I like to think of myself as a pretty self sufficient kind of a person. I live, quite comfortably on my own and that’s always worked fine for me, but once in a blue moon I come up against something new. Something I haven’t had to deal with with before. As a pretty self sufficient kind of a person, I like to think I’ll be able to deal with these moments as they arise on my own. I guess you could say I’m stubborn like that, but, as I see it, it’s more that I’m fully capable of handling my problems on my own. So when one of the lights in my apartment decided to blow, I decided that, with a quick ‘how to’ search on Google under my belt, I had enough expertise in that area to handle the simple task of changing a lightbulb.

Even though I don’t have an aluminium ladder of my own, I know a mate in the ground floor apartment who does, so I figured it would be easy enough to borrow it from him. Irritatingly, Steve has one of those ridiculously huge Bailey ladders, and it wouldn’t fit in the lift, but that just meant a bit of extra cardio for me, carrying it up the stairs. The problem with that was that I got into a bit of a rhythm, where I wasn’t really thinking about much more than continuing up the stairs, so when I got to my flaw I just kicked the door open and stormed through. Thing was, I was holding the ladder horizontally. The whiplash was mind-boggling, and I was moving so fast that I actually fell down, under the ladder, which then fell on my chest. If there’d been a laugh track laid over the top of it, it would have looked like slapstick comedic gold. As it was, it looks like three broken ribs, cracked plaster, and a long hospital bill.

Oh, and one busted light bulb.

What to do for Sam’s birthday

My bIce skating Melbourneoy Sam is turning 9 two weeks from now and I just don’t know what to do for the kid. We’re thinking about booking him one of those party venues Melbourne seems to have plenty of, but darn it I’m just not sure we really should.

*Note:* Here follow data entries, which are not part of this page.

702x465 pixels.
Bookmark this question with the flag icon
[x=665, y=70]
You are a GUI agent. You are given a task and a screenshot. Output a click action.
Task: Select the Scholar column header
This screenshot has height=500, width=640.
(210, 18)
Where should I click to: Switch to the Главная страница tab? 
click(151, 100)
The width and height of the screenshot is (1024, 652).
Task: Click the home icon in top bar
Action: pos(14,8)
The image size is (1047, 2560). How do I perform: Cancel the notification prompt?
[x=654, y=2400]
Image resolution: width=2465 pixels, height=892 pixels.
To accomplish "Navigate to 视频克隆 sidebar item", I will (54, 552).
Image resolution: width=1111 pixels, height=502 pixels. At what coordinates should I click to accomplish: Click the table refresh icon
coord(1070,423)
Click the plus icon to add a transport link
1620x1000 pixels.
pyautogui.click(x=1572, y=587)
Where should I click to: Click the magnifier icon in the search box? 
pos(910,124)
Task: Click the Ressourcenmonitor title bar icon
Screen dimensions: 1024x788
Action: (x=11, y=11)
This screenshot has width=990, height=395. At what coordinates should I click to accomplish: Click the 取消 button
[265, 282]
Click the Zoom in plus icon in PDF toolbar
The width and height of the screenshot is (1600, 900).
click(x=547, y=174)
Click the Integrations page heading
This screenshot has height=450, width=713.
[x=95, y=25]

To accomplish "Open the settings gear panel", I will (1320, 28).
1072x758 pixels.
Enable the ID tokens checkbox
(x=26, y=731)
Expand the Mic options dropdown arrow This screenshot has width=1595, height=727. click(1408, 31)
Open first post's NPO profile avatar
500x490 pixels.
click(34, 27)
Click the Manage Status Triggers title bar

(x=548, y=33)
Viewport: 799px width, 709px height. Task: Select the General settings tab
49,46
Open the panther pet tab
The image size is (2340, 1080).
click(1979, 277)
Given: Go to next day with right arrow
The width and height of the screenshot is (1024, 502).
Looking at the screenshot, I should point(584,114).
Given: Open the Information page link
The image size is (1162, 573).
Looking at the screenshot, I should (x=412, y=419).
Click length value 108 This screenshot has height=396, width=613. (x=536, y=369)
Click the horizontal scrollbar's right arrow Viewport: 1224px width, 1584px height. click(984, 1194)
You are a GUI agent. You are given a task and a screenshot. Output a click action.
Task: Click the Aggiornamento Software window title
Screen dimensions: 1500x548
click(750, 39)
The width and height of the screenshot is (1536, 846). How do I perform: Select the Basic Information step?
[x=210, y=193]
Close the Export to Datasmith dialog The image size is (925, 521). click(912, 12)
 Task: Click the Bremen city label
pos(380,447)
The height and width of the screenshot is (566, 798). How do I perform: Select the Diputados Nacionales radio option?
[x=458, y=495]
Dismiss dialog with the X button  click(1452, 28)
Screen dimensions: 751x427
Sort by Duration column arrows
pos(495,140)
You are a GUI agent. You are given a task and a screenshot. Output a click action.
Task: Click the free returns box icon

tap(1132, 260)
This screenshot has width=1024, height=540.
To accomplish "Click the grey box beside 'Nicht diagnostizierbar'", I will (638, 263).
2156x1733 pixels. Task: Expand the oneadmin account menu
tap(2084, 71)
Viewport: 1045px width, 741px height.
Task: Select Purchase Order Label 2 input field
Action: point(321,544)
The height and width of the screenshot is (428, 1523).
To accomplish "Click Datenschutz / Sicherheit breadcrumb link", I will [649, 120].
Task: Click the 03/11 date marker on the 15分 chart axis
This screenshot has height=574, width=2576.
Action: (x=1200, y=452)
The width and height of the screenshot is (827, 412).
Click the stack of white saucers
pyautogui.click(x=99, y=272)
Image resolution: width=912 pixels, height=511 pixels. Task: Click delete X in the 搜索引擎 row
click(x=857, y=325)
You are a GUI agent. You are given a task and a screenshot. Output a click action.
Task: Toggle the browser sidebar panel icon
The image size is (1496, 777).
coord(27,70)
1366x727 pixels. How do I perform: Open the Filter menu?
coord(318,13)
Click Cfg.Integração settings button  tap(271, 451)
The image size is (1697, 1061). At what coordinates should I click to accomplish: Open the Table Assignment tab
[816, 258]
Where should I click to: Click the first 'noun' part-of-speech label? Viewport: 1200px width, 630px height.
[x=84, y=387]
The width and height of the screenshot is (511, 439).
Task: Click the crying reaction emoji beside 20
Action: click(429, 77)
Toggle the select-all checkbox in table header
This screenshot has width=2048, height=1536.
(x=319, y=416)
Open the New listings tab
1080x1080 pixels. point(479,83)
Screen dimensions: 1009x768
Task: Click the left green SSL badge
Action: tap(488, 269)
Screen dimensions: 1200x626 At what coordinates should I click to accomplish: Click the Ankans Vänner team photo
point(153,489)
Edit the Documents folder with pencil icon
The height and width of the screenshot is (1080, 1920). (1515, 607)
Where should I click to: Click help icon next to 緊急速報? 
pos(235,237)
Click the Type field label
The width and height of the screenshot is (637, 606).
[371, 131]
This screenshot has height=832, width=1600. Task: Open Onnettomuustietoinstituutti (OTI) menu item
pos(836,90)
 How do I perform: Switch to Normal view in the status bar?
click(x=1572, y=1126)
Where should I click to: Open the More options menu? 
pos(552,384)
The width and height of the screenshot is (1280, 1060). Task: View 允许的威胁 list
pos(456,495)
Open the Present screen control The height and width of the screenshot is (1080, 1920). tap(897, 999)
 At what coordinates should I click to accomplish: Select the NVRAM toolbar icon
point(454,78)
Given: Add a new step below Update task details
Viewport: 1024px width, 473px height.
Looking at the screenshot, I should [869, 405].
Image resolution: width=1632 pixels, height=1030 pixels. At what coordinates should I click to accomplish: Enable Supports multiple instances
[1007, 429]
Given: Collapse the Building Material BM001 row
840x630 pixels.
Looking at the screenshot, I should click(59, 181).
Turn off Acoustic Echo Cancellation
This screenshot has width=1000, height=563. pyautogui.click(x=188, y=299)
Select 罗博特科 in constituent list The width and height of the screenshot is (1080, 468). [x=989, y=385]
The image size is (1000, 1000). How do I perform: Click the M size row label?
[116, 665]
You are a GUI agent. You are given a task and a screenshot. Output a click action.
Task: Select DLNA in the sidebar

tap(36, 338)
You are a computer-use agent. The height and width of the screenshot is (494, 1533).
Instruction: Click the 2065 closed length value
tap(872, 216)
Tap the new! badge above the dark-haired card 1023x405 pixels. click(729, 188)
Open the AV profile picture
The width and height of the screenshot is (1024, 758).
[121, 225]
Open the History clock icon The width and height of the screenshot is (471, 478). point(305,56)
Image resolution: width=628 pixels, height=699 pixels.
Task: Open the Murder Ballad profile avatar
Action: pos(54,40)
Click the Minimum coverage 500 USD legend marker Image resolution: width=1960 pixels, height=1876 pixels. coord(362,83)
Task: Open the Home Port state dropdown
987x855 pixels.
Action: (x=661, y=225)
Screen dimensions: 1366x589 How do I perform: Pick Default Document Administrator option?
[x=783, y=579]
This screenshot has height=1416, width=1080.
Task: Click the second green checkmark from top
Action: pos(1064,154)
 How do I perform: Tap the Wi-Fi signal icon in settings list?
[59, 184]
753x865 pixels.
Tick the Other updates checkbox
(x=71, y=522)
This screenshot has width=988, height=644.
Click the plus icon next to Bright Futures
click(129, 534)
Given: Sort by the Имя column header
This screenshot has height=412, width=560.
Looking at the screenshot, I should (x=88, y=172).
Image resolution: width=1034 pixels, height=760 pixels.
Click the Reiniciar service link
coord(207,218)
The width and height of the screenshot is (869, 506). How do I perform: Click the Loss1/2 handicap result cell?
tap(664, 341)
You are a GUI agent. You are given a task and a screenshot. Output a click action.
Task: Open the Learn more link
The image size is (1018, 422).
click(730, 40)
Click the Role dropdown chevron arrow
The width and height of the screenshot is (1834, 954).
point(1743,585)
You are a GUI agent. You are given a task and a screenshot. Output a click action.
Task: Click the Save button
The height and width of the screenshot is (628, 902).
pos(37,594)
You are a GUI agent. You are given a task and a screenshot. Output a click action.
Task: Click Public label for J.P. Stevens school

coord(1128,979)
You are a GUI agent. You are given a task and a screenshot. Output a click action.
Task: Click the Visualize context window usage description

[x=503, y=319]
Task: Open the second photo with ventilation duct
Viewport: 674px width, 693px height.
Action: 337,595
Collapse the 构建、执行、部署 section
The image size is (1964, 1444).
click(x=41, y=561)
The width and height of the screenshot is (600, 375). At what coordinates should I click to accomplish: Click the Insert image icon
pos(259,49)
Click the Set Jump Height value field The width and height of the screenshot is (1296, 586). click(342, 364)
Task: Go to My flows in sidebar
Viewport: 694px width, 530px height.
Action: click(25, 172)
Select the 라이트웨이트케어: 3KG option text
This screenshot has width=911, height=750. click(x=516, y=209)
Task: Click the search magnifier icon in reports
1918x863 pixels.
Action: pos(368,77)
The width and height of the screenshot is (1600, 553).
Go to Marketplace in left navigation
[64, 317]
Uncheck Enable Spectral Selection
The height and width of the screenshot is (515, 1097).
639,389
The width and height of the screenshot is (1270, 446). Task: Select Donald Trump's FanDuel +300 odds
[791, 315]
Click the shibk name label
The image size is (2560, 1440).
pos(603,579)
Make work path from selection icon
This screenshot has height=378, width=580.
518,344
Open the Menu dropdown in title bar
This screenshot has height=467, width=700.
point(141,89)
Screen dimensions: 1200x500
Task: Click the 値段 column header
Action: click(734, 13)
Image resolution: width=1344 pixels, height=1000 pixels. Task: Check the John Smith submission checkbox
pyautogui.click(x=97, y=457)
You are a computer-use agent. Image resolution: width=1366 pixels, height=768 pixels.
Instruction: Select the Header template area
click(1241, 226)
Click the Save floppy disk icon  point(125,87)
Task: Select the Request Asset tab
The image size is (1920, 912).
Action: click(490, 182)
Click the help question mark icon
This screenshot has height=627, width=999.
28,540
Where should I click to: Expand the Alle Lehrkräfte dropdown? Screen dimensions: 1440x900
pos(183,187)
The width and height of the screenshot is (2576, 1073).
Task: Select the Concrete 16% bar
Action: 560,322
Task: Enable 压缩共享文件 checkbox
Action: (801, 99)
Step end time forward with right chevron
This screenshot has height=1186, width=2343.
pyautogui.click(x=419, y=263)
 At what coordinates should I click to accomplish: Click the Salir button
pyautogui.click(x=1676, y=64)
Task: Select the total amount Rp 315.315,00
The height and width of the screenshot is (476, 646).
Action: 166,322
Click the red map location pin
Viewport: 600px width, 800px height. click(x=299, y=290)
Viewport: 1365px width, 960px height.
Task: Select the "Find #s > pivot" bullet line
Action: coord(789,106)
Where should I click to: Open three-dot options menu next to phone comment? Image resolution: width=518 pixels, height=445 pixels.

I mean, it’s not like he’s mentally challenged or anything, he’s just real awkward in social situations and pretty slow on the uptake. He’s got a couple of friends at school, or so he says, but we never see them round at the house. We talked to his teacher to make sure the people he’d named in his class were real people, about six months ago, when I asked about his friends, it turned out he’d just made up names off of the top of his head. When I talked to his teacher about it she said there were no people by that name in his class. I gotta tell you, that made me real worried for a moment there. This time, at least the names were real, but we’ve got no way of knowing whether they’re actually his friends, see? And if they’re not, we wouldn’t want to book him out a party venue for friends he doesn’t have. It’s a complicated kind of situation.

Couple of years back, he got real into ice skating, learning to ice skate through lessons and such, but it was a cold kind of a pastime for such a warm country as Australia. I always thought learning to ice skate here was a real impractical thing to be doing, but he seemed to enjoy it a lot and that was good enough for me. Maybe we should have his birthday at an ice skating rink? That way he doesn’t have to talk to the other kids if he doesn’t want to, which, knowing him, he probably wont. I’m not a bad parent, mind you. All I really want for him is to have a good time.